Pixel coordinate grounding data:
****

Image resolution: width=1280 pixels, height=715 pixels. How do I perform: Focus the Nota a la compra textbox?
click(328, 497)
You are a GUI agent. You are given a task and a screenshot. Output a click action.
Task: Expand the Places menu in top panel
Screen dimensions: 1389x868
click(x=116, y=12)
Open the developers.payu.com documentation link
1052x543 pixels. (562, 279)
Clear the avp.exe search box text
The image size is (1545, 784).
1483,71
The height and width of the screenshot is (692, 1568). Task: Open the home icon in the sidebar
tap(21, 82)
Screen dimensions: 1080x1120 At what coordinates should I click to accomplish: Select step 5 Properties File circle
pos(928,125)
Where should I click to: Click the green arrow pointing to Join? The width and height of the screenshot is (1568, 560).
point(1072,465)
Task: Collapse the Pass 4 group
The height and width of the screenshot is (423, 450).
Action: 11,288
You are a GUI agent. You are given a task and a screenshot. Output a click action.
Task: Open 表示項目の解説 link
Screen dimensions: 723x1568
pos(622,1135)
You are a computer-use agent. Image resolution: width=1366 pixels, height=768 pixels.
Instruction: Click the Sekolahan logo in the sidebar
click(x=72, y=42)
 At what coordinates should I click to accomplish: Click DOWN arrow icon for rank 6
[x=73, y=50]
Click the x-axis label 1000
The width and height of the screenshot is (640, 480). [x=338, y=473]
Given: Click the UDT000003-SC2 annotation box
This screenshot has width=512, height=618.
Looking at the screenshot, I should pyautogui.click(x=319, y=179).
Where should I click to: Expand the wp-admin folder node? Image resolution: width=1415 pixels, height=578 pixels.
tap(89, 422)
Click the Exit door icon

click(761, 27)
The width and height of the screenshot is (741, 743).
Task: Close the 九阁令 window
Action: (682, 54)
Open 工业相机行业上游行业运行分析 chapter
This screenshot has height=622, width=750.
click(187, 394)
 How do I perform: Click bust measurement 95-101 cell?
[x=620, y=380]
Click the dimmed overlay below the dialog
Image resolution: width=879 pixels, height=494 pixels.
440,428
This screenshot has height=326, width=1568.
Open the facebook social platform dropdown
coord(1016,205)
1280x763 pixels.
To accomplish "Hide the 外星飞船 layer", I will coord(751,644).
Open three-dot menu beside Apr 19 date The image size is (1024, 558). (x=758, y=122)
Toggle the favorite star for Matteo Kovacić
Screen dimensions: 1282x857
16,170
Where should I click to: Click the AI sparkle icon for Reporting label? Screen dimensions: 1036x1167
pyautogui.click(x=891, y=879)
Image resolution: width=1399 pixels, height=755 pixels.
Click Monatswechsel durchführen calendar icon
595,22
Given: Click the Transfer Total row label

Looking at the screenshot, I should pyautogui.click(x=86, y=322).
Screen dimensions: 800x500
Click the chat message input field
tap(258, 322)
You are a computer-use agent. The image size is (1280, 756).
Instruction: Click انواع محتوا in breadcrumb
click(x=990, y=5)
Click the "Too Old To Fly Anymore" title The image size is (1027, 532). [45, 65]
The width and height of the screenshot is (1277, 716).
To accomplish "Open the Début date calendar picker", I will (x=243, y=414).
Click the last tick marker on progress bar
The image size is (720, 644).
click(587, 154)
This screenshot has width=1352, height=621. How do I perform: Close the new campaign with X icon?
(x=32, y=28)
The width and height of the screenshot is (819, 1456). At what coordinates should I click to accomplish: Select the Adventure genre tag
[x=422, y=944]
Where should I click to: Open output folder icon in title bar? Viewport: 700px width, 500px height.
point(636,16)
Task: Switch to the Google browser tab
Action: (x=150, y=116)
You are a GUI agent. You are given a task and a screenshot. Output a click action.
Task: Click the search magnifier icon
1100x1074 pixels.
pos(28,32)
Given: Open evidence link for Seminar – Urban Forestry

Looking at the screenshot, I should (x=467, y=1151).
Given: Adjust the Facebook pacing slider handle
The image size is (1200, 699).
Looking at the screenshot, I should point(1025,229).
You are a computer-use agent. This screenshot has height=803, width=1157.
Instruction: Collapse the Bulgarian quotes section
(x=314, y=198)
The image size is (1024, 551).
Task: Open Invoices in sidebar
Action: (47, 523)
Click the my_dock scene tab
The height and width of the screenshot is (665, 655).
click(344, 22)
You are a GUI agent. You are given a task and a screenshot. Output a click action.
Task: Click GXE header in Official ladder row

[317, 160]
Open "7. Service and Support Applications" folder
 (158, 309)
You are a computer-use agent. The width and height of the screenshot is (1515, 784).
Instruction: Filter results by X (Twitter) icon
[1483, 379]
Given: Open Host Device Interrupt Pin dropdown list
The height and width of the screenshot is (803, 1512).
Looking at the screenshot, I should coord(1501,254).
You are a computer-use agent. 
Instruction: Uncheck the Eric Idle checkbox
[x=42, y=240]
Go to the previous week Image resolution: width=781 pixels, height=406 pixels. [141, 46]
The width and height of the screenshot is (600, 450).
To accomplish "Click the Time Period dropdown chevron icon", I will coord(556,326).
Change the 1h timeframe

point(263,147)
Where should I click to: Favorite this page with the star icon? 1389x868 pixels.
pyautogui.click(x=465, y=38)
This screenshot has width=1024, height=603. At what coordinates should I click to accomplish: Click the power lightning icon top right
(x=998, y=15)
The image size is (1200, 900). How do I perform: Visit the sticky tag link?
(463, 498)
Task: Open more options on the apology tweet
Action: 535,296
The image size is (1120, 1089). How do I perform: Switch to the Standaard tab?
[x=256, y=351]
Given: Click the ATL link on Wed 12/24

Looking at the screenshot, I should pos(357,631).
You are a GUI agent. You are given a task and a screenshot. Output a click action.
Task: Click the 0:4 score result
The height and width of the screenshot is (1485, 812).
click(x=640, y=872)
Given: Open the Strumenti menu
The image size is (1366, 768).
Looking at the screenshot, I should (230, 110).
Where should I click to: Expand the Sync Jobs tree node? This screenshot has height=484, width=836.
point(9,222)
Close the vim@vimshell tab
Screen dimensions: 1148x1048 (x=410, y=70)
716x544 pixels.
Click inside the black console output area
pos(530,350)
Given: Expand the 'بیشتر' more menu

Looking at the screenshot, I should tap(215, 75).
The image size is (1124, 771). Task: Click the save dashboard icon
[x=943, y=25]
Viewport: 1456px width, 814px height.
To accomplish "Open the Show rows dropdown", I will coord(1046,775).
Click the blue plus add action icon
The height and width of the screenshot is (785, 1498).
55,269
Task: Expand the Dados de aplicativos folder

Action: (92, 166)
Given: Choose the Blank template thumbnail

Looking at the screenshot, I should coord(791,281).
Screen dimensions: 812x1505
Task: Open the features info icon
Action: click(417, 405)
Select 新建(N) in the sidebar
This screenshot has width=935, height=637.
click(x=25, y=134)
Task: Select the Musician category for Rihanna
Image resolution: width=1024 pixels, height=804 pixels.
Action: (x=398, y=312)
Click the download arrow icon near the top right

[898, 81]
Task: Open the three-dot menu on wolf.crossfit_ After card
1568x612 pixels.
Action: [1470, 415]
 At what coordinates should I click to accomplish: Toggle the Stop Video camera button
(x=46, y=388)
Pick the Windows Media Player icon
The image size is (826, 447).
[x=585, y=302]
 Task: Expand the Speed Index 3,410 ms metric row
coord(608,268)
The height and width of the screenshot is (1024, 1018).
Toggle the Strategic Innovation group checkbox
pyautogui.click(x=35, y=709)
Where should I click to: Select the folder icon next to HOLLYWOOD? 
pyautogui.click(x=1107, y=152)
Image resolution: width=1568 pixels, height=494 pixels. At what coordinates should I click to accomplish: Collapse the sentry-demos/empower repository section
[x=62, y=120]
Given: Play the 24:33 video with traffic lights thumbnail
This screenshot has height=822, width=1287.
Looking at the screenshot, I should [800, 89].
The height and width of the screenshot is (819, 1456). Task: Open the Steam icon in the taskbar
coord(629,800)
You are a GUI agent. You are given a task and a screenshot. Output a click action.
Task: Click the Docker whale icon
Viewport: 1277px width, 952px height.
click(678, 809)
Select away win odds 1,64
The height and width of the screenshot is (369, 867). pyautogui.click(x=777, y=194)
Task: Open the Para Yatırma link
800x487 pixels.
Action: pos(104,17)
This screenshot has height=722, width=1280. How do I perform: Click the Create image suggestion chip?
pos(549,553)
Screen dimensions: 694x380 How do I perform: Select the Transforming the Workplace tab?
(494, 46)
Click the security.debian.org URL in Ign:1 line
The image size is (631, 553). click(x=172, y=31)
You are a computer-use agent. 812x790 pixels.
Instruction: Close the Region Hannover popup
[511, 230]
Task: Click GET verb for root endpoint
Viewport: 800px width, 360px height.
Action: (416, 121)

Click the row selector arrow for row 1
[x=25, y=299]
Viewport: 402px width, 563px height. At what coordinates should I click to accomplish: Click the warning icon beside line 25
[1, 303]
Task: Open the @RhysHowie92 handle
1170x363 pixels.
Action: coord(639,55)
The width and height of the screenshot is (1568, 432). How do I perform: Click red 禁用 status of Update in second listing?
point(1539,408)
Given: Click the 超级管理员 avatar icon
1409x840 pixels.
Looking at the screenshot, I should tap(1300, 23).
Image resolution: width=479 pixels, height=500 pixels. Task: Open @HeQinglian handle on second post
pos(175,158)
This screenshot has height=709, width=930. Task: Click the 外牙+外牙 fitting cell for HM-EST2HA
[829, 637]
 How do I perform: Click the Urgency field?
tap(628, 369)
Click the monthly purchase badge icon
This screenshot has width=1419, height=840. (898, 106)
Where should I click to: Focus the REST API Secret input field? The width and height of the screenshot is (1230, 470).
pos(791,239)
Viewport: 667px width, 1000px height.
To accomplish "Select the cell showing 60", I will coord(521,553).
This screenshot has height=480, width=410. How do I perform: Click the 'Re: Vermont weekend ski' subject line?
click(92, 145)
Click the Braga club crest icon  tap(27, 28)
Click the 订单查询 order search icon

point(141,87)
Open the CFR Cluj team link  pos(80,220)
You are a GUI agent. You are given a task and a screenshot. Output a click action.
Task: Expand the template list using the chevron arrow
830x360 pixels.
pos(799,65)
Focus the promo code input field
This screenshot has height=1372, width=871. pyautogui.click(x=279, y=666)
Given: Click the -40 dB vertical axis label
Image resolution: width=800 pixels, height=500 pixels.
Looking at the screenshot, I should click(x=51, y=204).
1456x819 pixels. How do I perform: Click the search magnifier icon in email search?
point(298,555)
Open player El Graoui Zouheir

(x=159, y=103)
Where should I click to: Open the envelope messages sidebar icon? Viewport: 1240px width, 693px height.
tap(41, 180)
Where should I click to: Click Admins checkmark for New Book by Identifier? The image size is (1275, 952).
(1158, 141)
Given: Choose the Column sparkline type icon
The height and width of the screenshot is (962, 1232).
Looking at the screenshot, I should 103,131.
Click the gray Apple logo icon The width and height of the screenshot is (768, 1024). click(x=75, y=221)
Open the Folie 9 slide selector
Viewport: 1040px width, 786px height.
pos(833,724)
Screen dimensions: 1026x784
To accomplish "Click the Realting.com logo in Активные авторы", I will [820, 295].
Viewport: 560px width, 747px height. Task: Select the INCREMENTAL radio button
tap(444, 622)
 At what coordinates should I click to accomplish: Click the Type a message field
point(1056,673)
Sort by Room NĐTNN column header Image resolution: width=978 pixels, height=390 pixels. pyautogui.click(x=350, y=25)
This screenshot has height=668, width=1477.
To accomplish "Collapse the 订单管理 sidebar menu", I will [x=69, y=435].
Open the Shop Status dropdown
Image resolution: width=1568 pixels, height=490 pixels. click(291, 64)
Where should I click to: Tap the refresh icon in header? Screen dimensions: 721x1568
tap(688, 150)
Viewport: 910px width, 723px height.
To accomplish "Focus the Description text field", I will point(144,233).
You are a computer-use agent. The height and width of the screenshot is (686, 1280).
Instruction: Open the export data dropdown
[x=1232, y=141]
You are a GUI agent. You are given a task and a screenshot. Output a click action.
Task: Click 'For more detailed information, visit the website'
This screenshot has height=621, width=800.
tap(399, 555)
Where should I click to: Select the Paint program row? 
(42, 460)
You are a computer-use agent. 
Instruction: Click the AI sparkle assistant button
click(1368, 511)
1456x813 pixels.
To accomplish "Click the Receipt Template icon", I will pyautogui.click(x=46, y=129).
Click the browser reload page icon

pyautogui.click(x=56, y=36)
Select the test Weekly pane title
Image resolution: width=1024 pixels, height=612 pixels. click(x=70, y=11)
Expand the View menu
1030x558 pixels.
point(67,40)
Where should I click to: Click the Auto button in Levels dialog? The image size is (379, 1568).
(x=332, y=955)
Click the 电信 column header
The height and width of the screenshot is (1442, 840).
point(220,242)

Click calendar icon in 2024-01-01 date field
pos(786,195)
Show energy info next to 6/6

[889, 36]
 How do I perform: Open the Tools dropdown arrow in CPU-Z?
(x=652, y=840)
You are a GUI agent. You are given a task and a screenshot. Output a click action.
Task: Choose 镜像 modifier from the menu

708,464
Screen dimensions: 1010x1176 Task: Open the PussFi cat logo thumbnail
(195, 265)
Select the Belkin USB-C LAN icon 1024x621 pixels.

****

■ **Exercise brief**
Wherever the line holding "Screen dimensions: 1026x784" falls in the entries above, copy exactly from it through the line holding "Sort by Room", inclusive, and add nothing.

■ **Problem solution**
Screen dimensions: 1026x784
To accomplish "Click the Realting.com logo in Активные авторы", I will [820, 295].
Viewport: 560px width, 747px height. Task: Select the INCREMENTAL radio button
tap(444, 622)
 At what coordinates should I click to accomplish: Click the Type a message field
point(1056,673)
Sort by Room NĐTNN column header Image resolution: width=978 pixels, height=390 pixels. pyautogui.click(x=350, y=25)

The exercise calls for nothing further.